Карлик первым кинулся в защиту Генделя Второго и пеликана. Он кричал, что прерванное выступление — это заря великой правды. Только стопроцентной откровенностью можно потрясти современную анемичную публику. А если полицию смущает дух эротики, то пора уже уразуметь, что любая музыка есть не что иное, как узаконенная порнография. Но всем было ясно, что причина здесь не в эротике, а в политике. Власти испугались слишком бурной реакции площади. Так сказать, неуправляемости толпы. Трусы! Жалкие перестраховщики! Сержант Вилли обозвал Карлика коротышкой, легко и небрежно оттолкнул в сторону, пригрозил, что и его отведет в участок. Карлик притворно заплакал — но не потому, что боялся привода в участок, а потому, что такое бездуховное и невежественное создание, как полицейский сержант, имеет право всенародно оскорблять его и толкать.
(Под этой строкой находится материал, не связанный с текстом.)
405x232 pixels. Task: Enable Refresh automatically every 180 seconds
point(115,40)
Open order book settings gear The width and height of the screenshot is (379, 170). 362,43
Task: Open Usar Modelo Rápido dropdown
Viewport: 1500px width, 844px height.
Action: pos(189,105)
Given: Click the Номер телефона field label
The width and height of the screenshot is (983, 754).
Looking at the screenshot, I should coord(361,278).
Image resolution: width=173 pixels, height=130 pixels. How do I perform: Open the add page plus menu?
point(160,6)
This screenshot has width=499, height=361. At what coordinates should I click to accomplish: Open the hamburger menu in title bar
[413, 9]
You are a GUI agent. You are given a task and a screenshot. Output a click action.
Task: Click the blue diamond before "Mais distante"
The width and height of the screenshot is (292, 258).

— Он и не догадывается, какая чуткая, ранимая душа живет в моем маленьком теле! — кричал в толпу Карлик, — Сержант, мне жаль твою несчастную матушку, произведшую на свет такое примитивное создание, которое из всех достижений человечества выбрало для себя лишь наручники да резиновую дубинку. О, если б ты знал, сержант, как я теперь счастлив и свободен! Я способен размышлять о Вселенной, и она наполняет меня всего! Я парю над всеми полицейскими участками земного шара! Какое это блаженство! Особенно если, пролетая над участком, испытываешь несварение желудка! Ха-ха-ха!
Сержант Вилли не стал применять ни увесистую дубинку, ни цепкие наручники. Он просто поймал Карлика за ухо и повел его, как побитого зайца, через всю площадь. Рядом шли уже всеобщие любимцы Гендель и пеликан. Ошейник птицы соединяла с хозяином позолоченная цепочка. Пеликан шел вперевалку, опустив клюв, не понимая своей вины — вроде бы старался, а вот куда-то ведут. Зрители расступались, освобождали проход, аплодировали. Гендель раскланивался, бойко отвечал на вопросы.
— Зачем пеликану ошейник?
— Попадаются любители подержаться за клюв.
— Клюв — инструмент для крушения микрофонов?
— И полицейских голов.
— Что-то есть вульгарное в вашем искусстве.
— Великий Гете говорил, что самое изящное искусство щепотка вульгарности не портит.
— Где он говорил? Кому?
— Неважно. Важно то, — объяснял Гендель Второй, — что мы вовремя подали заявку на выступление и заплатили пятьдесят немецких марок.
Зрители все еще не могли успокоиться. Доносились выкрики:
— Стоит появиться смелой оригинальной личности, как она тут же становится неудобной и нежелательной!
— До каких пор? Скоро писк комара или жужжание мухи будет расцениваться как политический протест или хулиганство!
Но возмущались в основном люди среднего возраста. Старики и зеленая молодежь были почти равнодушны к происходящему. Пожилые собирались в круг и веселились под аккордеон. У каждого юнца в кармане лежал плейер, а в ушах торчали заклепки наушников. У каждого в кармане была своя любимая музыка, и другой они знать не желали.